SIMS simultaneous measurement of oxygen–hydrogen isotopes and water content for hydrous geological samples

Abstract

In this study, we developed two new SIMS (secondary ion mass spectrometry) analytical protocols to simultaneously measure oxygen–hydrogen (O–H) isotopic compositions and water content for hydrous geological samples. These two protocols involve the measurement of two sets of secondary ion contents: (1) ¹H, ²H, ¹⁶O, ¹⁸O; and (2) ¹⁶O, ¹⁶O¹H, ¹⁸O, ¹⁷O¹H, ¹⁶O²H. Both measurements utilize a hybrid dynamic multi-collector system of CAMECA IMS 1280-HR, which benefits from both the static multi-collector mode and peak-hopping mono-collector mode. These new methods can simultaneously measure (with high-precision) the ¹⁸O/¹⁶O ratio in static multi-collector mode without trading off its analytical precision, and ¹H/¹⁶O (or ¹⁶O¹H/¹⁶O) and ²H/¹H (or ¹⁶O²H/¹⁶O¹H) ratios in conventional peak-hopping mono-collector mode. Three glass samples (LBS7H, LBS5H and LBS6H-) with known water contents and two apatite samples (Kovdor, Durango) with known oxygen–hydrogen isotopes and water content were measured to verify the protocols' reliability.

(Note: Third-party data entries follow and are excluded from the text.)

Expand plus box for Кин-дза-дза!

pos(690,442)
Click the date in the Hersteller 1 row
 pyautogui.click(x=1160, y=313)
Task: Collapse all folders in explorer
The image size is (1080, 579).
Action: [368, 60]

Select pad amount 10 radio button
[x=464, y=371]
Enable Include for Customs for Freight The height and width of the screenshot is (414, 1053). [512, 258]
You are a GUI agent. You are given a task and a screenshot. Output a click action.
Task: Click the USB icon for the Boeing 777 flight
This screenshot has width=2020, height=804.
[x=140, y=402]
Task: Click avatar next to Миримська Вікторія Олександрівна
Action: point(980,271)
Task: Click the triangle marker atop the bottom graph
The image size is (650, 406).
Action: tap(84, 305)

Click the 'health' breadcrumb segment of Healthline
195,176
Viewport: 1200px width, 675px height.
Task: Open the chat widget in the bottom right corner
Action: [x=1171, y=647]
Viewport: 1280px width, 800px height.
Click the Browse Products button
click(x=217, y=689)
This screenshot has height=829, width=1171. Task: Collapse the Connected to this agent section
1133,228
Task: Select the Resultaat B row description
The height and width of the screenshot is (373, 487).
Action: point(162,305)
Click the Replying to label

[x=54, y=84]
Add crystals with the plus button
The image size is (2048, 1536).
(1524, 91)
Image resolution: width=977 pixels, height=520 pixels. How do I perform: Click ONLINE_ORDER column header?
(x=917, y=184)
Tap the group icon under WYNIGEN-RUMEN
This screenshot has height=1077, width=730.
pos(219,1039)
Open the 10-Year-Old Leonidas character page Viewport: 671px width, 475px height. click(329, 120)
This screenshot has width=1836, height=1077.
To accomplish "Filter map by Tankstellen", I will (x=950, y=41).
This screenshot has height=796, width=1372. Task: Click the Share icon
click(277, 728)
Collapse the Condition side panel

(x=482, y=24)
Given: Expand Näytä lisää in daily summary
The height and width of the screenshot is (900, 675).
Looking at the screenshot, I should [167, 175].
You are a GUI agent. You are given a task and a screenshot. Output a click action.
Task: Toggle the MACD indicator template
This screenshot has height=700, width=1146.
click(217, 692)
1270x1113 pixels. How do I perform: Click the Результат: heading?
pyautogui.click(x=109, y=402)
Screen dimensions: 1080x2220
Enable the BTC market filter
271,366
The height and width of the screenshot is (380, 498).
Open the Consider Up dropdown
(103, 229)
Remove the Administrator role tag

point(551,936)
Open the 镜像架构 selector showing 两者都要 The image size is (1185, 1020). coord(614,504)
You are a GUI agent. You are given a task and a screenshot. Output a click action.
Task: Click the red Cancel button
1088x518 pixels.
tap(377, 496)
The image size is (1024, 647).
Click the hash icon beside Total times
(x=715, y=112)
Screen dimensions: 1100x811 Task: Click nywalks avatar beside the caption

The olivine crystal San Carlos with ∼1 ppmw water content was used for background monitoring. For the apatite samples, the external precision (spot-to-spot reproducibility) for δ¹⁸O and δD is better than 0.56‰ (2SD) and 54‰ (2SD), respectively. After eliminating the outlier (beyond 3SD error), the external precision of ¹⁶O¹H/¹⁶O or ¹H/¹⁶O ratio improves to 10.27% (2SD). For the glass samples, the water content calibration curves, which were constructed by comparison of the known water content with the SIMS measured ¹⁶O¹H/¹⁶O or ¹H/¹⁶O ratios, yielded good correlations. It is noteworthy that the apatite and glass samples can have a uniform water content calibration curve for protocol 1, but not for protocol 2, indicating different matrix effects for the two protocols.